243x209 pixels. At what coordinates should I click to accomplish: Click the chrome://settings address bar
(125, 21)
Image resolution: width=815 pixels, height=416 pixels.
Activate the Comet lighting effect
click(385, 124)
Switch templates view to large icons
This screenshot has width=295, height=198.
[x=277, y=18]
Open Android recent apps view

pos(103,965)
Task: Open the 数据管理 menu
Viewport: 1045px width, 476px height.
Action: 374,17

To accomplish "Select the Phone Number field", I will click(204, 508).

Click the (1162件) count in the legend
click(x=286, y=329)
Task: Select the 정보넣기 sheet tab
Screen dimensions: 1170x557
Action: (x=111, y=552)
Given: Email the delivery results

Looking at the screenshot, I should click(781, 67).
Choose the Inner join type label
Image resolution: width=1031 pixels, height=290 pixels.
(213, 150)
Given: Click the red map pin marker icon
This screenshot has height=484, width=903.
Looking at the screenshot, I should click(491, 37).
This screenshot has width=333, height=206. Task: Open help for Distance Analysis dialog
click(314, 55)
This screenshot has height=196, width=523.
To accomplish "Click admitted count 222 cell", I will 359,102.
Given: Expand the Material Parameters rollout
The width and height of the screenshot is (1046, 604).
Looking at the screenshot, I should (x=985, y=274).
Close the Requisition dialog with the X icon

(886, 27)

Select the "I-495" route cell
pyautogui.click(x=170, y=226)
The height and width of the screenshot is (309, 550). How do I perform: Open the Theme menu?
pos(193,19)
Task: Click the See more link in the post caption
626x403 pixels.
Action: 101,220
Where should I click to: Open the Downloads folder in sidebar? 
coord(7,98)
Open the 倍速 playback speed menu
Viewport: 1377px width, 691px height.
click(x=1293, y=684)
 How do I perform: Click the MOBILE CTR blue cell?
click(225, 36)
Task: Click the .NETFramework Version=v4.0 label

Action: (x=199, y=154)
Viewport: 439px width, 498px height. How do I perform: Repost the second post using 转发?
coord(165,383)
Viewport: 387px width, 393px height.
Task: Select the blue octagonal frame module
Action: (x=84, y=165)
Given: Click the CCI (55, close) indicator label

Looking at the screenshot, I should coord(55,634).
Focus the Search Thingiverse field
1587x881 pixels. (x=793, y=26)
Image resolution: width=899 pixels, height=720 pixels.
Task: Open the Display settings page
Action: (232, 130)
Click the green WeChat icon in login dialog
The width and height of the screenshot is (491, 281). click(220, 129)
---+---
> [WHAT THE EXERCISE ASKS] Retype all of the entries. Keep each one exactly as written.

> [YOUR RESPONSE]
243x209 pixels. At what coordinates should I click to accomplish: Click the chrome://settings address bar
(125, 21)
Image resolution: width=815 pixels, height=416 pixels.
Activate the Comet lighting effect
click(385, 124)
Switch templates view to large icons
This screenshot has width=295, height=198.
[x=277, y=18]
Open Android recent apps view

pos(103,965)
Task: Open the 数据管理 menu
Viewport: 1045px width, 476px height.
Action: 374,17

To accomplish "Select the Phone Number field", I will click(204, 508).

Click the (1162件) count in the legend
click(x=286, y=329)
Task: Select the 정보넣기 sheet tab
Screen dimensions: 1170x557
Action: (x=111, y=552)
Given: Email the delivery results

Looking at the screenshot, I should click(781, 67).
Choose the Inner join type label
Image resolution: width=1031 pixels, height=290 pixels.
(213, 150)
Given: Click the red map pin marker icon
This screenshot has height=484, width=903.
Looking at the screenshot, I should click(491, 37).
This screenshot has width=333, height=206. Task: Open help for Distance Analysis dialog
click(314, 55)
This screenshot has height=196, width=523.
To accomplish "Click admitted count 222 cell", I will 359,102.
Given: Expand the Material Parameters rollout
The width and height of the screenshot is (1046, 604).
Looking at the screenshot, I should (x=985, y=274).
Close the Requisition dialog with the X icon

(886, 27)

Select the "I-495" route cell
pyautogui.click(x=170, y=226)
The height and width of the screenshot is (309, 550). How do I perform: Open the Theme menu?
pos(193,19)
Task: Click the See more link in the post caption
626x403 pixels.
Action: 101,220
Where should I click to: Open the Downloads folder in sidebar? 
coord(7,98)
Open the 倍速 playback speed menu
Viewport: 1377px width, 691px height.
click(x=1293, y=684)
 How do I perform: Click the MOBILE CTR blue cell?
click(225, 36)
Task: Click the .NETFramework Version=v4.0 label

Action: (x=199, y=154)
Viewport: 439px width, 498px height. How do I perform: Repost the second post using 转发?
coord(165,383)
Viewport: 387px width, 393px height.
Task: Select the blue octagonal frame module
Action: (x=84, y=165)
Given: Click the CCI (55, close) indicator label

Looking at the screenshot, I should coord(55,634).
Focus the Search Thingiverse field
1587x881 pixels. (x=793, y=26)
Image resolution: width=899 pixels, height=720 pixels.
Task: Open the Display settings page
Action: (232, 130)
Click the green WeChat icon in login dialog
The width and height of the screenshot is (491, 281). click(220, 129)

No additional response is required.